To Fight Flooding In Houston, We Have To Think Big
Flood-research group responds to Judge Ed Emmett’s 15-point plan
On Oct. 25, Harris County Judge Ed Emmett released 15 recommendations for mitigating damages from future flood events. The researchers collaborating through the Greater Houston Flood Mitigation Consortium appreciate his willingness to release his priorities for public review and discussion.
The consortium was established by the Houston Endowment, Kinder Foundation and Cynthia and George Mitchell Foundation to provide the public and decision-makers with important information so that Harris County and related watersheds can be rebuilt as a stronger, more resilient, more equitable and more livable region.
We found Judge Emmett’s list to have many merits. The consortium is thoroughly assessing the implications of the 15 recommendations and plans to share our conclusions soon. In advance of detailed conclusions, we have organized the issues into six broad themes.
Judge Emmett lists a number of major structural projects, such as a third reservoir in western Harris County and four Harris County Flood Control District (HCFCD) projects along local bayous.

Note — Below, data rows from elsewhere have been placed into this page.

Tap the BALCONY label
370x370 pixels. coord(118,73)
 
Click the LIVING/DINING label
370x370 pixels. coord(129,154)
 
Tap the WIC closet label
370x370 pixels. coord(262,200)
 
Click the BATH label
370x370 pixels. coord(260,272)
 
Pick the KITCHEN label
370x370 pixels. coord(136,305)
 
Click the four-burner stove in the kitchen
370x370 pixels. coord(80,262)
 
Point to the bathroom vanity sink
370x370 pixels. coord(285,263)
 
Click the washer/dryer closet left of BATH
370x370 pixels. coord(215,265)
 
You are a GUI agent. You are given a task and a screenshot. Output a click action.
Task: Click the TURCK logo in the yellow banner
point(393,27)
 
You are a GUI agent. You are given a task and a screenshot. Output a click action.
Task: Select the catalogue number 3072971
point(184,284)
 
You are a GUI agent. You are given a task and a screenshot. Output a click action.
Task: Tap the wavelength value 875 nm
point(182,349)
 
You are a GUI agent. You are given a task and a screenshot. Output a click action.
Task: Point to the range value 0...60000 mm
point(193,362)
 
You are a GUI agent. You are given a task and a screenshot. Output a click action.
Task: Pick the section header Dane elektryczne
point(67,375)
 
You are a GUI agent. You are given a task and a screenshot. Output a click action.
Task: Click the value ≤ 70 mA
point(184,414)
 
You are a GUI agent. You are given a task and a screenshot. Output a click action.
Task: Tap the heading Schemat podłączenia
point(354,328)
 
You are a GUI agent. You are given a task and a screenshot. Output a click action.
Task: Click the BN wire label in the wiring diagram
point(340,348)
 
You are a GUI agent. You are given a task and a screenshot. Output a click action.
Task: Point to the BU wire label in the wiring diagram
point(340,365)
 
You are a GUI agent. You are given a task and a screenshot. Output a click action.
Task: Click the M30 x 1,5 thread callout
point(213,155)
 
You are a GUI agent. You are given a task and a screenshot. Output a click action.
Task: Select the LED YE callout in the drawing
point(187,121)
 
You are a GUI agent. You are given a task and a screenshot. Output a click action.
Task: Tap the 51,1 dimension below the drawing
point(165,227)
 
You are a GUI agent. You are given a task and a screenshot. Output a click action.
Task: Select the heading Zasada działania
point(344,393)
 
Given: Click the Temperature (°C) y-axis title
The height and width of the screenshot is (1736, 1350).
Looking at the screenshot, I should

There are good data and engineering to support that engineered projects can be valuable. An excellent model is the Sims Bayou project, started in 1990 and completed 25 years later, included property buyouts, a wide, green channel and many detention basins. Stream gauges along Sims show that the bayou remained in its banks through Harvey when every other bayou flooded. The same approaches can work in other watersheds, and many such projects have already been identified and not funded.